L’Être apparaît dès lors comme le prédicat le plus universel qui se dit de tout mais dont on ne peut rien dire, tout en précisant que l’universel est toujours prédicat d’un sujet et est commun à plusieurs. Dans les catégories dans lesquelles s’exprime l’
Être, apparaît une catégorie trans-catégoriale, c’est-à-dire une catégorie se situant au-delà des catégories et qui représente l’Être dans sa première acception. Cette catégorie qui est « l’Être au sens premier » est le « ce qu’est la chose » notion qui n’exprime rien d’autre que la substance ».

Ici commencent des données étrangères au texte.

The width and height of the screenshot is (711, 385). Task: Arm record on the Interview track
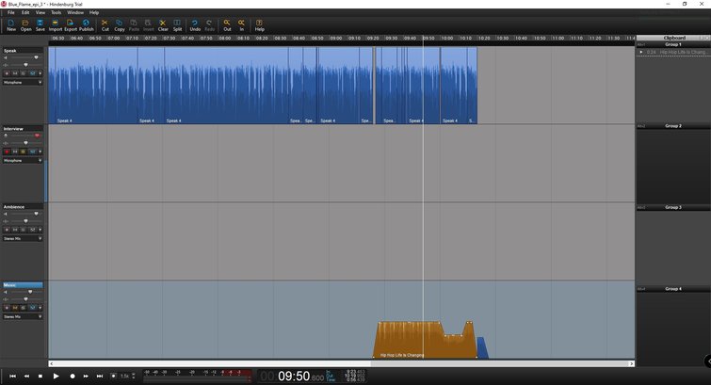tap(7, 151)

Aristote nous montre par là qu’a l’interrogation qu’est-ce que l’être ? On découvre la substance, comme la détermination essentielle de l’être, sa signification intrinsèque, dès lors toutes les autres déterminations lui sont relatives. Mais cette détermination ou catégorie radicale est elle-même attribuée à la réalité existante, singulière, substance : par exemple, c’est à Louis qu’on attribue homme. La substance est l’être par excellence, tandis que les autres êtres sont être de l’Être. Ainsi, les autres êtres de l’Être représentent une attribution de la substance première, mais une attribution « d’un genre à part ». Nous pouvons donc d’une même manière attribuée homme et philosophe à Aristote, cependant homme est première à philosophe car Aristote bien avant d’être philosophe est homme et c’est en cela qu’on dit que la substance seconde caractérisant les autres êtres est une attribution de la substance première. C’est aussi pourquoi, le qu’est ce que cette chose ? représente pour Aristote la question fondamentale de tout objet de recherche, car « lorsque nous disons de quelle qualité est telle chose déterminée, nous disons qu’elle est bonne ou mauvaise, mais non qu’elle a trois coudées ou qu’elle est un homme ou un dieu ; et cela est exprimé par le langage en ce qu’il marque une distinction entre la chose et ses qualités. La détermination essentielle est donc encore relative d’une certaine manière à la réalité existante. On pourrait dire que cette première démarche d’Aristote de soutenir le fait que la substance est la première catégorie de l’Être, comme une induction en ce qu’elle part du particulier au général, dévoile la signification première à savoir celle qui est antérieure à toutes les autres, et la réalité fondamentale existante, sujet radical de toutes les attributions. Il s’agit donc bien d’une démarche épagogique précisant ce qui est premier dans un ordre donné ; celui de l’attribution. Par ailleurs, cet ordre de l’attribution est exprimé par le langage, mais implique une réalité moindre c’est-à-dire sous-jacente dépendante d’une réalité primordiale.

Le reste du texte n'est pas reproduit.